The aforementioned evolution in algorithm design calls for an update of the concept of stability. Moreover, the flexibility in existing definitions of stability prevents us from rigorously proving results that are useful in practice. The main goal of this paper is filling these gaps. That is, we will
exploit this formalization to prove a composition theorem that gives a sufficient condition under which the composition of two stable algorithms yields another stable numerical algorithm (treated in Section 5); and
Our approach builds on the classic notions of condition number and stability. The strongest notions of stability are too rigid for our goals. For example, as we discuss later, the composition of two backward stable algorithms is not always backward stable. We therefore adopt the weakest of the classic notions of stability, that is, forward stability. Although forward stability is sometimes overlooked as too weak, we argue that there are several reasons to give it more credit:
It allows us to produce formal results concerning the stability of compositions of algorithms. We view this as a fundamental cornerstone for a mathematical theory of stability to be sufficiently powerful.
The final users of numerical algorithms are often not numerical analysts, but rather scientists and engineers. Being fully based on forward rather than backward errors, forward stability is arguably easier to interpret for such non-experts.
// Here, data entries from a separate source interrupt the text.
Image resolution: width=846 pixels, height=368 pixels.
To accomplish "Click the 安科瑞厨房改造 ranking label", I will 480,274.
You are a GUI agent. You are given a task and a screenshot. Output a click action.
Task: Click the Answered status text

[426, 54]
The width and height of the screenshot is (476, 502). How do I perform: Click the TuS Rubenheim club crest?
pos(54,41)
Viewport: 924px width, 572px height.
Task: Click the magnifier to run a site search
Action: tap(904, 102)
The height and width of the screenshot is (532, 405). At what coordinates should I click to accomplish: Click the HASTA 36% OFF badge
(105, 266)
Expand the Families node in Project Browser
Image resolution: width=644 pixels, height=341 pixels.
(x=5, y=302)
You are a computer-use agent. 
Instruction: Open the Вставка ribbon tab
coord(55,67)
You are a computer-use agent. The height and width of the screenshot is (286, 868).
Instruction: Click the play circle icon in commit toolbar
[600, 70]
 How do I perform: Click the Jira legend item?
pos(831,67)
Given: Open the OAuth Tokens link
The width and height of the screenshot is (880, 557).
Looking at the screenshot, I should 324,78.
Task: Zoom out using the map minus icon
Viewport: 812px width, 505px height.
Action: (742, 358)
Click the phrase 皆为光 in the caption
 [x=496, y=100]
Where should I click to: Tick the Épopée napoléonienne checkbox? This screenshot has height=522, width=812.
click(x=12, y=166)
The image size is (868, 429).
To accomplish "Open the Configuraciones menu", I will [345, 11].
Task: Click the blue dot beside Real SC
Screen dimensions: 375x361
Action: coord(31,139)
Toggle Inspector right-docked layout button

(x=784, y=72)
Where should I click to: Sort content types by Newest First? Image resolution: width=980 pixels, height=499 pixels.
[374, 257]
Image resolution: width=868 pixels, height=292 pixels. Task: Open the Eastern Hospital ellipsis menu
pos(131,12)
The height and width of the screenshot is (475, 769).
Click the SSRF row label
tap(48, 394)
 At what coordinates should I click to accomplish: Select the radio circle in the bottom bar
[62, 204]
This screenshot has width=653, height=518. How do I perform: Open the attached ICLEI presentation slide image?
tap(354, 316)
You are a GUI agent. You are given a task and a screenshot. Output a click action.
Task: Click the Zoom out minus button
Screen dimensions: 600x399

Forward stability analysis additionally exposes the hardness of the problem as measured by the condition number, while a backward error analysis may inadvertently give a non-expert the impression that the numerically computed outputs can be trusted regardless of the problem’s condition.
As mentioned above, increasingly often algorithms are being implemented in either a multiple or variable precision setting [4, 6, 13, 17, 18, 22, 23]. Many of the variable precision algorithms precisely follow the philosophy of guaranteeing a user-specified upper bound on the forward error. A forward stable algorithm is useful for this goal even if it is not backward stable.
When the goal is to prove instability, forward stability is actually the strongest concept, by contraposition.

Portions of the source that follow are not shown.